= Kapodistrias Museum =

Museum in Corfu, Greece

The Capodistrias Museum – Center of Capodistrian Studies (also known as: The Kapodistrias Museum or Kapodistrias Museum–Centre of Kapodistrian Studies) (Μουσείο Καποδίστρια–Κέντρο Καποδιστριακών Μελετών) is a museum dedicated to the memory and life's work of Ioannis Kapodistrias. It is located in the area Koukouritsa of Evropouli in Corfu, Greece. Ioannis Kapodistrias was the first governor of Greece, Minister of Foreign Affairs of the Russian Empire, and a great diplomat, politician, and physician. The property was donated by Maria Desylla-Kapodistria, great granddaughter of Georgios Kapodistrias, younger brother of Ioannis Kapodistrias, and the only one of the brothers who married. The museum was established in 1981. Ioannis Kapodistrias' summer home in the rural area of Koukouritsa in his birthplace of Corfu houses the museum showcasing exhibits commemorating his life and accomplishments. Maria Desylla-Kapodistria, a former mayor of Corfu (1956–1959) and the first female mayor in Greece, donated the residence to the three primary cultural societies of Corfu (the Reading Society of Corfu, the Philharmonic Society of Corfu and the Society of Corfiote Studies) specifically for that purpose. The museum also functions as a center for Kapodistrian and Corfiote studies.

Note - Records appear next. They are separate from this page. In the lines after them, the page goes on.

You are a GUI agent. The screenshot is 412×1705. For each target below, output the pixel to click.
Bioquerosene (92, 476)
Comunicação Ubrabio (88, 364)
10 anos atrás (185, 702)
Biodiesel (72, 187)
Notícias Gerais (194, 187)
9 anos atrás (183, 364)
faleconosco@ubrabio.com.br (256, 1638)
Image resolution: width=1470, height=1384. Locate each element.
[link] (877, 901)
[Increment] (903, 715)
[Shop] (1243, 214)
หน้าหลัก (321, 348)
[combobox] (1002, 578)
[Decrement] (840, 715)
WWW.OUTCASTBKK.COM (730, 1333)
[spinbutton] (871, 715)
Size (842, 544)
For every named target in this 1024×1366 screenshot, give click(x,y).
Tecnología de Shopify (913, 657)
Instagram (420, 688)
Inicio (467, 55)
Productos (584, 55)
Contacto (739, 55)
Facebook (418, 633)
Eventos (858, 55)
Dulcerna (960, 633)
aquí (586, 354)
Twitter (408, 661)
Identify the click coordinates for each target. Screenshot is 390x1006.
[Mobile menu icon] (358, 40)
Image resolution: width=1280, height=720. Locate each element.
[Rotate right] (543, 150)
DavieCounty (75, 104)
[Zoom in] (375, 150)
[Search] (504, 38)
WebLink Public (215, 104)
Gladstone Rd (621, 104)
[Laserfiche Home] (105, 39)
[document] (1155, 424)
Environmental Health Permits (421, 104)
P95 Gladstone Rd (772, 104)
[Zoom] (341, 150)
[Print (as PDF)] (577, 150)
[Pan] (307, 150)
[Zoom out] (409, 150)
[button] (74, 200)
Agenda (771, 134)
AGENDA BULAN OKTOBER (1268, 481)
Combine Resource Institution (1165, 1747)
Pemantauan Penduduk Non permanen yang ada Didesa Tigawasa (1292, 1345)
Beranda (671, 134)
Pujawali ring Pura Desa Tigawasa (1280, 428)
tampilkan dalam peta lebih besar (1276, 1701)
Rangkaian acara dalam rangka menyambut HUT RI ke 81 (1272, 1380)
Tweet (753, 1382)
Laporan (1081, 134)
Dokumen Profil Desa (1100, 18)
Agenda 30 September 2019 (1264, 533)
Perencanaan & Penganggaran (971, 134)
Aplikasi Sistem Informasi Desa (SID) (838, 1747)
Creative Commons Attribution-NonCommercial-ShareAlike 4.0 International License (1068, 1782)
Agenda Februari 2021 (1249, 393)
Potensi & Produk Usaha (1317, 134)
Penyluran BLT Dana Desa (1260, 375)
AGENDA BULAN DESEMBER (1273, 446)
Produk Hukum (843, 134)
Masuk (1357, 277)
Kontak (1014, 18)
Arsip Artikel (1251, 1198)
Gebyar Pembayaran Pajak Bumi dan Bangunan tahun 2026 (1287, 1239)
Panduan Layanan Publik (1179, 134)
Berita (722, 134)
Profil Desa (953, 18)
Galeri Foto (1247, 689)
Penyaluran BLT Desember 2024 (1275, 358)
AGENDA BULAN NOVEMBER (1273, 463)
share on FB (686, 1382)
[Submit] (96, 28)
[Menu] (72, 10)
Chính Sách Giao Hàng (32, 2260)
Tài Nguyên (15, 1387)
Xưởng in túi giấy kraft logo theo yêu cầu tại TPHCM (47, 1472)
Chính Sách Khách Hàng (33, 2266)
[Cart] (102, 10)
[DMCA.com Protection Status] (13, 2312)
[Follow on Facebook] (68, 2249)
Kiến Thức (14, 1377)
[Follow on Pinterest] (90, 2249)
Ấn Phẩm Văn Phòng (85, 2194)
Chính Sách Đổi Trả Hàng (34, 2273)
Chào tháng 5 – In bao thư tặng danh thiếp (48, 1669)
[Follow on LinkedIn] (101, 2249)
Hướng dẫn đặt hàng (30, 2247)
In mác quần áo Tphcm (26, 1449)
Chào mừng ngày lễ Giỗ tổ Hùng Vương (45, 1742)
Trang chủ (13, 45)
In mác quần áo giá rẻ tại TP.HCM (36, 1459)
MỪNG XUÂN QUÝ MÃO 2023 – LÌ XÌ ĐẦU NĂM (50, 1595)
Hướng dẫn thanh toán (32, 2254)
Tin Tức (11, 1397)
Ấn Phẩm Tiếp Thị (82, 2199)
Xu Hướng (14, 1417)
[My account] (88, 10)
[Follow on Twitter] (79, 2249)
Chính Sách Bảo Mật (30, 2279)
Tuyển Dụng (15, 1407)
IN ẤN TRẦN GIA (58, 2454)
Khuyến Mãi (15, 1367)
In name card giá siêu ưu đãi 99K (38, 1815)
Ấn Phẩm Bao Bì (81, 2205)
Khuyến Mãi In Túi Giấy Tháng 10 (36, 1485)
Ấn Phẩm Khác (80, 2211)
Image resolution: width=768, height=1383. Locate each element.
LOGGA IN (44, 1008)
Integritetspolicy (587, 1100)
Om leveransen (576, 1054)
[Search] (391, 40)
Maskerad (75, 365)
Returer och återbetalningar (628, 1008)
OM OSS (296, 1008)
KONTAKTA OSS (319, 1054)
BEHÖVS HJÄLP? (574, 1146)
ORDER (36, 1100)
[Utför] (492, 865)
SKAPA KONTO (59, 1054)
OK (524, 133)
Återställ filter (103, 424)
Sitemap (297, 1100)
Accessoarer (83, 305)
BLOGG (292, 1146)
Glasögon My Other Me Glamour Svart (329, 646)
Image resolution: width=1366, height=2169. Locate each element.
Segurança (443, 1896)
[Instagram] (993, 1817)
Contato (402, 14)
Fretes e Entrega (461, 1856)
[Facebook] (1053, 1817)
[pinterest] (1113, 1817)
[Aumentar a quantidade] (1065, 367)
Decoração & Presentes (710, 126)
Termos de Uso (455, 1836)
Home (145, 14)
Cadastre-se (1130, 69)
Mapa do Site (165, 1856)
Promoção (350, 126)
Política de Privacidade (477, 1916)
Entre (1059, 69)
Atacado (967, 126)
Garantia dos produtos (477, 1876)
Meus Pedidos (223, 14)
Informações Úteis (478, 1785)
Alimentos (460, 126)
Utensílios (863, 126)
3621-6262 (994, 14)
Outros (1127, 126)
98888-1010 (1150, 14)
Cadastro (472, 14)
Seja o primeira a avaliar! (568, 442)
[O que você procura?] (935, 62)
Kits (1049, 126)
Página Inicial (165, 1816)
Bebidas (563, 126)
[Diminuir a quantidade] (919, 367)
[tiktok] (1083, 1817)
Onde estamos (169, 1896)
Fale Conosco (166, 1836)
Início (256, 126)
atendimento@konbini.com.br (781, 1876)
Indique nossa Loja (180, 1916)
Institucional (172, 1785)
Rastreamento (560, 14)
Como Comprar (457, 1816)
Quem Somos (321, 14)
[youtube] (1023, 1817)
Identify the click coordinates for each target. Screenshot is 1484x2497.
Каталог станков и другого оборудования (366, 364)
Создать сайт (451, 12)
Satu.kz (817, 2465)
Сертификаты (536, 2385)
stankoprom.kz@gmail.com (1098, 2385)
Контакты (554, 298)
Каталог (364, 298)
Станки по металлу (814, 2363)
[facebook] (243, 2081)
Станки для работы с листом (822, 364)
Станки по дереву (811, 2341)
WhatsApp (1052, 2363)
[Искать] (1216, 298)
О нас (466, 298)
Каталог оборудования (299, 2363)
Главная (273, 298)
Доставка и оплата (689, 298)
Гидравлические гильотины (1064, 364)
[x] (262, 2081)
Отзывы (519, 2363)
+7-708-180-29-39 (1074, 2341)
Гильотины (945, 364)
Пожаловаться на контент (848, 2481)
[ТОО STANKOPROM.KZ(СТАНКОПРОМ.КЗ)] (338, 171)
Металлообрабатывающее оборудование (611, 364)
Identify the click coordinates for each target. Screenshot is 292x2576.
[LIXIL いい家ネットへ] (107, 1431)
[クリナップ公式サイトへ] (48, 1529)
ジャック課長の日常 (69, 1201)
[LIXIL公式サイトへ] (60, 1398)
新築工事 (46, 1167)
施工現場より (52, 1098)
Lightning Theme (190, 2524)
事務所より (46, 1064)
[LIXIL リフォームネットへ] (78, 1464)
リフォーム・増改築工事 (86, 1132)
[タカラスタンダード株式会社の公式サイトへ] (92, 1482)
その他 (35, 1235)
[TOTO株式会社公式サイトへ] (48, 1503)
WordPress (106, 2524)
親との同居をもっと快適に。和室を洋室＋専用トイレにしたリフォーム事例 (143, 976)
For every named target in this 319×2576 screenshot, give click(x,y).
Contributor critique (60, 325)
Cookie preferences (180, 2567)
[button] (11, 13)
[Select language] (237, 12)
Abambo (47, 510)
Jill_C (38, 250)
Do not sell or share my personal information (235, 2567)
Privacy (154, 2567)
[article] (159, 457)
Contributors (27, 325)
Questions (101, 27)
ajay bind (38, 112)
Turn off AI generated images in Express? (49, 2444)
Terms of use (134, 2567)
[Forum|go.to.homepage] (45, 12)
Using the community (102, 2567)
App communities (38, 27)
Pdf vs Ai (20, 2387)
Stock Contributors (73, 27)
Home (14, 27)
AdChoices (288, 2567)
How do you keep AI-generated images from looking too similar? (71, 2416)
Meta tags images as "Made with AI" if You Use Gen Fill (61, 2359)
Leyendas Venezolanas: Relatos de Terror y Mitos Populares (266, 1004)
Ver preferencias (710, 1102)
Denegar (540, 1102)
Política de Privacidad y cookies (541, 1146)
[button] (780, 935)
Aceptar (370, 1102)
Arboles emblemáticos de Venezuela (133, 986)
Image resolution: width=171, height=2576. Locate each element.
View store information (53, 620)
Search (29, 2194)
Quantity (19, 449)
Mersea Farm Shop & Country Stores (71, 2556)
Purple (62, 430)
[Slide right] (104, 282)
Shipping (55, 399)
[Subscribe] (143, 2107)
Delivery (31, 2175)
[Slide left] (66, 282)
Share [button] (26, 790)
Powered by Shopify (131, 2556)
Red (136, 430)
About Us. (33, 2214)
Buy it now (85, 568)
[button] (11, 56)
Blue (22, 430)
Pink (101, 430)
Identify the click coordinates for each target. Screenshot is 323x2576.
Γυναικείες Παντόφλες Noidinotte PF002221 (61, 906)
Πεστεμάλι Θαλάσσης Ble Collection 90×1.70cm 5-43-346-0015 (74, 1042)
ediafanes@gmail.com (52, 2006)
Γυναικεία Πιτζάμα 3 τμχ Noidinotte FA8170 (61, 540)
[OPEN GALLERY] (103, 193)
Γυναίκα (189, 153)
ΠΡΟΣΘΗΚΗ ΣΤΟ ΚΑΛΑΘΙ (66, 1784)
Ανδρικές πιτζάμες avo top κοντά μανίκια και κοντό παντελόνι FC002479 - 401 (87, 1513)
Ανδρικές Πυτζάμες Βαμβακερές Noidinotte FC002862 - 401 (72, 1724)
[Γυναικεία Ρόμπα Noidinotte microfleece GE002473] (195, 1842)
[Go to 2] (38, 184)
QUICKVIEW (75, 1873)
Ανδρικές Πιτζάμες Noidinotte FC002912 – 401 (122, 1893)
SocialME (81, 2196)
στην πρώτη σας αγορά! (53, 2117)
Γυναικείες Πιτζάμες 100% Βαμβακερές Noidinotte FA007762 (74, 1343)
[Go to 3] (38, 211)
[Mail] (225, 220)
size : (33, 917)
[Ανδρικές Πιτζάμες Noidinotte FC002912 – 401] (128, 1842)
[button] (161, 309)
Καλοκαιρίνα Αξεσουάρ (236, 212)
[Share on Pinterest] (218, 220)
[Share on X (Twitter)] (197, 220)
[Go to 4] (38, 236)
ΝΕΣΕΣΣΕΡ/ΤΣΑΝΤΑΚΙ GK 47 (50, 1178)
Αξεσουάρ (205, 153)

== The museum's exhibition & collection ==

Maria Desylla-Kapodistria, grand niece of Ioannis Kapodistrias, donor of the museum, past mayor of Corfu and first female mayor of Greece. The museum was the summer home of Ioannis Kapodistrias, first governor of Greece.

In 2017, the Kapodistrias Museum reopened after five years of renovation, featuring a new permanent exhibition and enriched with research, educational, and entertainment services. The permanent exhibition presents personal items of Ioannis Kapodistrias, portraits of the Kapodistrias family, books from the personal collection of Ioannis Kapodistrias as well as works of art and furniture dating from his lifetime. In the Koukouritsa room, the history of the Koukouritsa estate and house of the Kapodistrias family and the transformation of this building into a museum dedicated to Ioannis Kapodistrias is presented. The Museum offers visitors a free audio-guided tour in four languages (Greek, English, Russian, French).

== The museum's garden ==
The historic garden of the Koukouritsa estate, an area of 1,3 acres, is characterized by its dense vegetation, as well as by the view it offers both towards the city of Corfu itself and towards Epirus. During the summer months cultural events are hosted in the garden. The garden also offers a free web based guided tour to its history and ecosystem and an open-air Cafe under the pine trees, open during between April & October.

== Museum awards ==

- In 2023, the Benaki Museum honored the Kapodistrias Museum in recognition of its contribution to the cultural life of the Greeks. The Kapodistrias Museum received the distinction at a special event held at the Benaki Museum – Greek Culture organized as part of the celebrations of the International Museum Day, on May 23, 2023.
- In 2022, the Kapodistrias Museum was the only museum from Greece which was a candidate for the European Museum of the Year Award (EMYA) for the year 2022. This award was organized by the European Forum for Museums.
- In 2018,  the Kapodistrias Museum Cafe won a distinction by the Hellenic Institute of Architecture, as one of the most important examples of architectural projects of the 2016-2018 period, projects that acted as indicators for contemporary architecture in Greece. The Kapodistrias Museum Café project was presented in the 9th Biennale of Young Greek Architects at the Benaki Museum - Piraeos 138 (26/9 - 25/11/2018).